In the course of 2009, Google will provide researchers with 36 servers in 12 locations in the U.S. and Europe that will allow them access to a widely-distributed number of servers and data for examining broadband connections and the way ISPs are manipulating them. At the same time, Google is also hosting a set of tools that allow users to examine their own broadband connections.
Check Your Own Connection
For now, Google has made three tools available to users that are running on the company’s servers in Mountain View. A basic networks diagnostic tool lets you test your connection speed, while the aptly named Glasnost checks if your BitTorrent transfers are being blocked or throttled. A network path and application diagnosis tool allows you to run some basic, low-level diagnostics on your broadband connections.
Google will also soon host DiffProbe and NANO, two tools that are especially geared towards examining whether an ISP is selectively degrading performance for a subset of users or a certain application. DiffProbe can also examine whether an ISP is giving priority to certain kinds of traffic.

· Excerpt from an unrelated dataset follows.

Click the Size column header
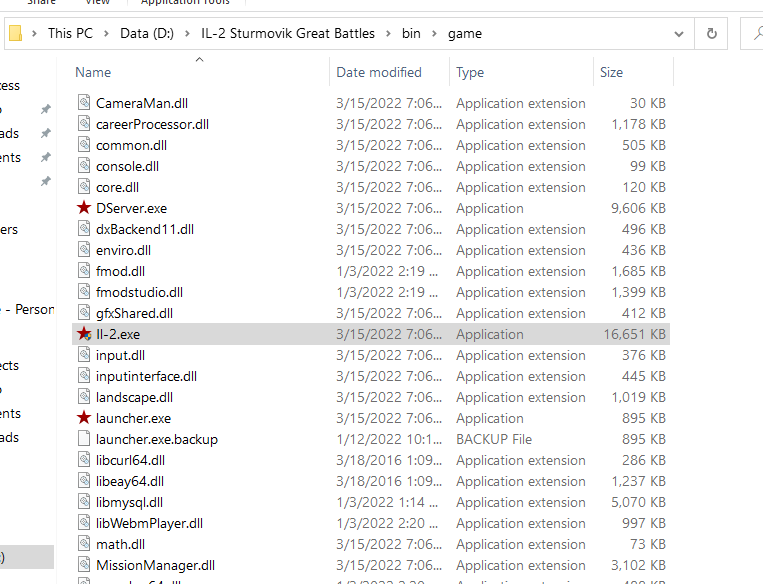Image resolution: width=763 pixels, height=584 pixels. (x=611, y=72)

The data gathered by Measurement Lab initiative will be made public.
Google and Net Neutrality
These tools, of course, are not new (Google is just hosting them for the researchers), but it is interesting that Google is putting its weight behind these efforts through the Measurement Lab. In the announcement, Google doesn’t directly take sides on the net neutrality issue, but instead, the announcement refers to the importance of keeping Internet users “well-informed about what they’re getting when they sign up for broadband.” It is also interesting to note that the announcement on the Google Blog was coauthored by Vint Cerf, the “father of the Internet” and Google’s Chief Internet Evangelist, which puts even more weight behind the importance of this initiative for Google and the message the company wants to send by supporting this project.
For the first time in three years, net neutrality will once again be discussed by the U.S. House of Representatives today, so it seems safe to assume that this announcement was timed to coincide with this.